Hunting for a job is hard work. In between researching companies you want to apply to, drafting your application materials, and networking, it can be a huge time suck. So it’s not a surprise that many people try to shave off time and effort where they can — it’s all about working smarter, not harder. But unfortunately, some of the corners people cut don’t just reduce the amount of time they spend searching for a job — they also reduce their chances of actually getting a call back from a recruiter.
Case in point: drafting a one-size-fits-all resume. Once you’ve created a resume that you’re really proud of, it’s tempting to blast it out to all of the jobs you apply to. But doing so is a missed opportunity, says Michele Moore, certified career coach at Ama La Vida.
“Employers are not interested in ‘vanilla’ candidates and genuinely appreciate when applicants take the time to highlight the reasons they are a perfect fit for the position so they can more easily spot these individuals and move them to the next stage of screening,” Moore says. Because of that, “you should absolutely tailor your resume to suit the company, industry, location, and other parameters of the role.”
The good news? You don’t need to completely start from scratch. The most recent final version of your resume can serve as a template — things like your contact info won’t change, but there are a few specific fields you want to customize. Here’s what Moore recommends.
When customizing your resume to a particular opportunity, “this is probably the best place to spend your time, reflecting on the vacancy description and pulling out of it key words and phrases that align with your talents. Then make sure your resume includes these words and phrases,” Moore says.
Not only is this critical in making sure that recruiters and hiring managers know you’re the right person for the role — it’s critical for the computer scanning your resume as well.
“This is particularly important when today’s Applicant Tracking Systems (ATSs)use these items to auto-screen applications in the early rounds,” Moore says. “Without including some of these crucial skills, your resume may never even make it to a recruiter or hiring manager.”
Work History / Experience
Experience comes in at a close second for the most important area to update with each company you apply to.
“Similar to [skills], the precious real estate on your resume should be used to hit on only those things that are pertinent to the job description,” Moore says.
Depending on how many different positions you’ve had over the years, you may be able to omit certain jobs entirely if they’re not applicable to the role you’ve got your eyes on.
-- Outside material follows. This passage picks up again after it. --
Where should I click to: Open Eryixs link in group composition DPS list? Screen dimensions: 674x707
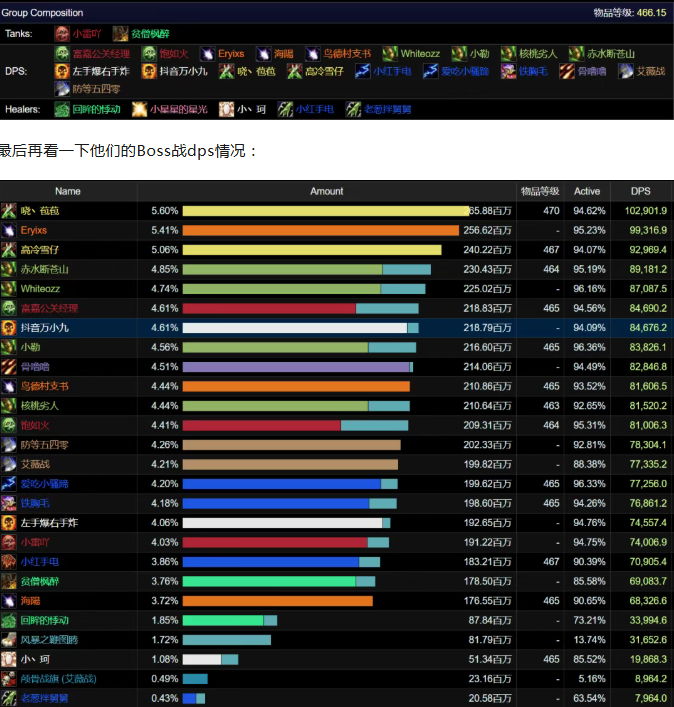click(x=231, y=53)
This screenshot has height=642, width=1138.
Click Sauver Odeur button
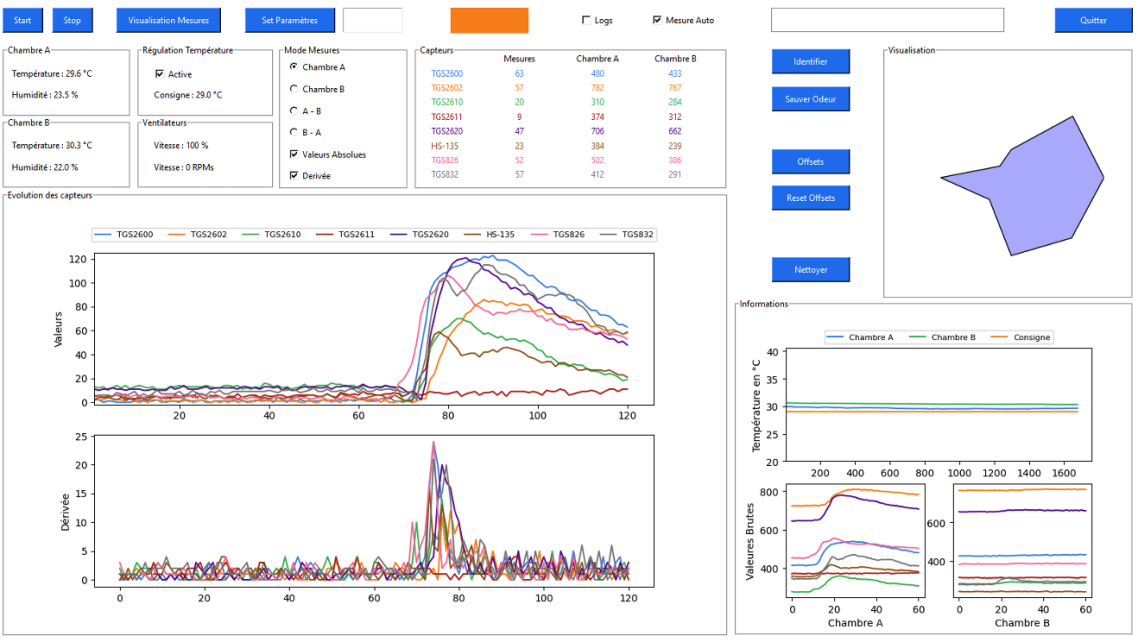810,99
But if you do have to pull from just a handful of prior work experiences, make sure that you highlight how those past positions have prepared you for the one at hand.
“You may be very proud of your banking background, but if you are applying for a position in the hospitality industry, this may not be as relevant as some other areas of your resume. Speak to your strengths and try to link transferable skills when attempting to move from one field or industry to another,” Moore recommends. “For example, in the above instance, speak about how you served clients at the bank in a way that ties into the priorities of a hospitality-based employer.”